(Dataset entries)
──────────

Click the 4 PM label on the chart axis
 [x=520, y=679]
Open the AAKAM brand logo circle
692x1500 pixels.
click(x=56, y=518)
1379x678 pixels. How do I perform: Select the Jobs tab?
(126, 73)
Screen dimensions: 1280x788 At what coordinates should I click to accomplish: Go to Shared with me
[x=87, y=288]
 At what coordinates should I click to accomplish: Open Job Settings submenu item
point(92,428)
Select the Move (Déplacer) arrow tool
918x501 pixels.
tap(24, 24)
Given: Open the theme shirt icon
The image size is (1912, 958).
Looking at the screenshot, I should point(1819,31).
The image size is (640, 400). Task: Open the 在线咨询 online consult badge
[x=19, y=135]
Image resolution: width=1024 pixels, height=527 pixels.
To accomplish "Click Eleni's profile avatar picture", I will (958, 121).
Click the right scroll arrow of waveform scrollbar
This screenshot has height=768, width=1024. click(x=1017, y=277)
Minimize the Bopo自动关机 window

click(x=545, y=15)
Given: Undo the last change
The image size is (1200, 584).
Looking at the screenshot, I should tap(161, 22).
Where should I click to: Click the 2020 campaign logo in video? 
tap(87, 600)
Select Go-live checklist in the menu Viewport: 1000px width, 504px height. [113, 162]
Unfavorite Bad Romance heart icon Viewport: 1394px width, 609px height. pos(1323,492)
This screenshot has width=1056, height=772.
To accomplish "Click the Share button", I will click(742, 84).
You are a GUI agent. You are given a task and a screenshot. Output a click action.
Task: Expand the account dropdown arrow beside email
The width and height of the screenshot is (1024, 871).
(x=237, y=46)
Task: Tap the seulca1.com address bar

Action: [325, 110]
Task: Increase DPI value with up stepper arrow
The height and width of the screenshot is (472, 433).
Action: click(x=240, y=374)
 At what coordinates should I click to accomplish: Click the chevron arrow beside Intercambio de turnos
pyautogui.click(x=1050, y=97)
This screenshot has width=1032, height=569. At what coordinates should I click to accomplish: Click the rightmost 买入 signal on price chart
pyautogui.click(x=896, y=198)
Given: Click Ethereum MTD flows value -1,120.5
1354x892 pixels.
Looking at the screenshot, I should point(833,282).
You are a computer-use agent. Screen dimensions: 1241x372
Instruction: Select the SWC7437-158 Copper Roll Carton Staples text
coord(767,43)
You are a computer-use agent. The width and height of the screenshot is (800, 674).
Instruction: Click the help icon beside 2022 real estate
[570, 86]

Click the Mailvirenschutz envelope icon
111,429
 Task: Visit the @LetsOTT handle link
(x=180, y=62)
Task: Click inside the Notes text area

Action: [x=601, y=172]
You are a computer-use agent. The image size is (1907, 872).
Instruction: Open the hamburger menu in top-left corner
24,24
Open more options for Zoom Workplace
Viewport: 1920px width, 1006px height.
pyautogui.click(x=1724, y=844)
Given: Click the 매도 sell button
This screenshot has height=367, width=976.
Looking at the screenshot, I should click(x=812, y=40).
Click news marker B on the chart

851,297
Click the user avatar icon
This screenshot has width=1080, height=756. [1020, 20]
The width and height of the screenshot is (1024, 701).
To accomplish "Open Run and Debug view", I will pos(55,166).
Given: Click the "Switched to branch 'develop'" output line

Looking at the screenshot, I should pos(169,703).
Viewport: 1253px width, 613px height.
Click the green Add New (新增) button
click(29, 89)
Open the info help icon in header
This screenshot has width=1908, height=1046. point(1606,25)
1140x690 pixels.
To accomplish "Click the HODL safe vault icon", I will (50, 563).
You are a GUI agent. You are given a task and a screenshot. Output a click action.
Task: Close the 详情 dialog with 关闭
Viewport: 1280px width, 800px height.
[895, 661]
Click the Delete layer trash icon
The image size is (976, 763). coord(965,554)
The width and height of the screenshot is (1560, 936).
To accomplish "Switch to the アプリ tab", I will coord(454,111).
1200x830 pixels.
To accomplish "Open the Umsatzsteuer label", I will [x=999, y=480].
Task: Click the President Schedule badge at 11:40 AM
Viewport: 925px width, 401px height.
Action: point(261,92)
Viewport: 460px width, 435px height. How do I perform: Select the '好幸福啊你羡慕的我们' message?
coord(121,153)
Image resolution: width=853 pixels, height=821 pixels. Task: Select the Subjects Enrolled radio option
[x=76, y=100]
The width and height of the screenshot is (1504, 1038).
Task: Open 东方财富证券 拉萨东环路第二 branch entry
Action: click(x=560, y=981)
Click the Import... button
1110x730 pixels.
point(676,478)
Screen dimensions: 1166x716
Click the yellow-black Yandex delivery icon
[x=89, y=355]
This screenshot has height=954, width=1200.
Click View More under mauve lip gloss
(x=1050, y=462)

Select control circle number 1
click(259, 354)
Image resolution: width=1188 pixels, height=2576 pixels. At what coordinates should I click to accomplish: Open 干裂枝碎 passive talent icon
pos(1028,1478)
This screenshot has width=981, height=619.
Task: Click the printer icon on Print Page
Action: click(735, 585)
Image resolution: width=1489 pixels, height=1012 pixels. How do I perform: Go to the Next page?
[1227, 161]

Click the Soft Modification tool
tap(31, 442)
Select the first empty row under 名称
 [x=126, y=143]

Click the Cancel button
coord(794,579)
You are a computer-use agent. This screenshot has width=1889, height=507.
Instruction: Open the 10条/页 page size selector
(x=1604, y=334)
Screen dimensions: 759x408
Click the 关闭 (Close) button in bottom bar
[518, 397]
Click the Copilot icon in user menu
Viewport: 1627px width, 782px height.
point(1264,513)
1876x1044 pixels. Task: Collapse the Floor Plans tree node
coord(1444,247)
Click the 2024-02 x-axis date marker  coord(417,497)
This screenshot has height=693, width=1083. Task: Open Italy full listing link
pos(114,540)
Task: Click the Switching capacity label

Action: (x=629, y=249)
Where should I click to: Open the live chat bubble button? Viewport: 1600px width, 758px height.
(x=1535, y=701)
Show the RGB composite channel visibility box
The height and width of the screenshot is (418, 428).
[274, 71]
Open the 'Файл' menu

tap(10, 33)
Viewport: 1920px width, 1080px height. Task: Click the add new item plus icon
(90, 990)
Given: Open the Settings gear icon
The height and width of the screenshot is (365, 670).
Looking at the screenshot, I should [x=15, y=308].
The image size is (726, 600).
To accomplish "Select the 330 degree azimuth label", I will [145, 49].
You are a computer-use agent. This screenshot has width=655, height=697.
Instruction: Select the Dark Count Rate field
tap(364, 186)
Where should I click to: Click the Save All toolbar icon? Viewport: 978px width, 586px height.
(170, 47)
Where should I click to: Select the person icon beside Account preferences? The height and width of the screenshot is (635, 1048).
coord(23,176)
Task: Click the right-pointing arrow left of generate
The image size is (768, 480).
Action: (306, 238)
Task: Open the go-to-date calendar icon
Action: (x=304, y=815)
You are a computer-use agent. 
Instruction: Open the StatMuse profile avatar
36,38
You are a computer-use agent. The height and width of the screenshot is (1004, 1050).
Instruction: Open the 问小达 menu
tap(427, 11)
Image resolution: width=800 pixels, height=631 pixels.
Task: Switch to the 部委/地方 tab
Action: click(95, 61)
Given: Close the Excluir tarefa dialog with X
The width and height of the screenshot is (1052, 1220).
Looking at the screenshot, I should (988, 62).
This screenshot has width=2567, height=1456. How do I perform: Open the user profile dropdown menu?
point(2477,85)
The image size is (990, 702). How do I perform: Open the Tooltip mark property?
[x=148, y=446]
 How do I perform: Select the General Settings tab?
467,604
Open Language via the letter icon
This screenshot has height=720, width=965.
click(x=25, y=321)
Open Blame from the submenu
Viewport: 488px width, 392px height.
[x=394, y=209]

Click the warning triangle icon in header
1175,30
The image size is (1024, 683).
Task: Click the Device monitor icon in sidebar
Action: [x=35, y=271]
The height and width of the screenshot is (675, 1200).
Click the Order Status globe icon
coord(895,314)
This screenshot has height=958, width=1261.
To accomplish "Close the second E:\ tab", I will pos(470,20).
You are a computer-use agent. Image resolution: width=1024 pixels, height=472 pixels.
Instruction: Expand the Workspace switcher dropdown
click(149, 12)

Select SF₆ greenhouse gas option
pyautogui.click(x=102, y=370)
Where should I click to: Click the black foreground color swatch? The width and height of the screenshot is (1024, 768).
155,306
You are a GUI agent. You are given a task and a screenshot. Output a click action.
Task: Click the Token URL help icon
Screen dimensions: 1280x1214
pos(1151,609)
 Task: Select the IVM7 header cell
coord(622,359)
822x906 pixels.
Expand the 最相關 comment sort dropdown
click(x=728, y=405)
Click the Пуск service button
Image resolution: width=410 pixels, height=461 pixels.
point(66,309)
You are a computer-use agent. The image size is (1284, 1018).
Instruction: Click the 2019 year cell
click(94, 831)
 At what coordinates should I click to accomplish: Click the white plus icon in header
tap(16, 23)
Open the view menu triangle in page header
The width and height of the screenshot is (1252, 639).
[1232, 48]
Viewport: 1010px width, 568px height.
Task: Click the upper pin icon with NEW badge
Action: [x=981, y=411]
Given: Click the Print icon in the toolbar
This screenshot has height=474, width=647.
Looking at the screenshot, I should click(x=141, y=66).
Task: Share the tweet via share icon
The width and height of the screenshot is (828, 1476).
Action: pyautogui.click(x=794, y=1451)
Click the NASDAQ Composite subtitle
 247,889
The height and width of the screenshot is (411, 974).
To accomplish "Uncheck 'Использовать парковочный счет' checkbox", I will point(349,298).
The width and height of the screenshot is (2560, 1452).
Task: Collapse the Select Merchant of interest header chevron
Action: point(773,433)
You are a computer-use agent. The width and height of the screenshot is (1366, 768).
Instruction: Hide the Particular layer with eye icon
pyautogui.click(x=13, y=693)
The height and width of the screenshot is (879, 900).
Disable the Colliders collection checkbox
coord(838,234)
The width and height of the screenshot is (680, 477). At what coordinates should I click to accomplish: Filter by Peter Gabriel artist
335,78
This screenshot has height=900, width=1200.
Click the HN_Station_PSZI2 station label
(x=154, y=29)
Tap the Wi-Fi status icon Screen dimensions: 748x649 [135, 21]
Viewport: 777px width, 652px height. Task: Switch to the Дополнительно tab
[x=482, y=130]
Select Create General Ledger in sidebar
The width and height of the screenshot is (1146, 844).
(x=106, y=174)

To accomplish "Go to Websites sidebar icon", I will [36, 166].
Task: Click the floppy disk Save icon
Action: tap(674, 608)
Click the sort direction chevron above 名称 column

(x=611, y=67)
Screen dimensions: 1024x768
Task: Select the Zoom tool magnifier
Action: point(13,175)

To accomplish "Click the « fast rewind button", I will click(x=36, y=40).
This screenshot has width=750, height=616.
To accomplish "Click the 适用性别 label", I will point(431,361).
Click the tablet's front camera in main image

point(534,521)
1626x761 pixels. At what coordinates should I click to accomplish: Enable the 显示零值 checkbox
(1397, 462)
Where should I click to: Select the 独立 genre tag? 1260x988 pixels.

──────────

WHAT YOU NEED TO DO |
Each line from the start of the records through the line holding "Image resolution: width=1024 pixels, height=527" must be returned exactly; nothing else belongs in the answer.

OUTPUT OF THE EXERCISE |
Click the 4 PM label on the chart axis
 [x=520, y=679]
Open the AAKAM brand logo circle
692x1500 pixels.
click(x=56, y=518)
1379x678 pixels. How do I perform: Select the Jobs tab?
(126, 73)
Screen dimensions: 1280x788 At what coordinates should I click to accomplish: Go to Shared with me
[x=87, y=288]
 At what coordinates should I click to accomplish: Open Job Settings submenu item
point(92,428)
Select the Move (Déplacer) arrow tool
918x501 pixels.
tap(24, 24)
Given: Open the theme shirt icon
The image size is (1912, 958).
Looking at the screenshot, I should point(1819,31).
The image size is (640, 400). Task: Open the 在线咨询 online consult badge
[x=19, y=135]
Image resolution: width=1024 pixels, height=527 pixels.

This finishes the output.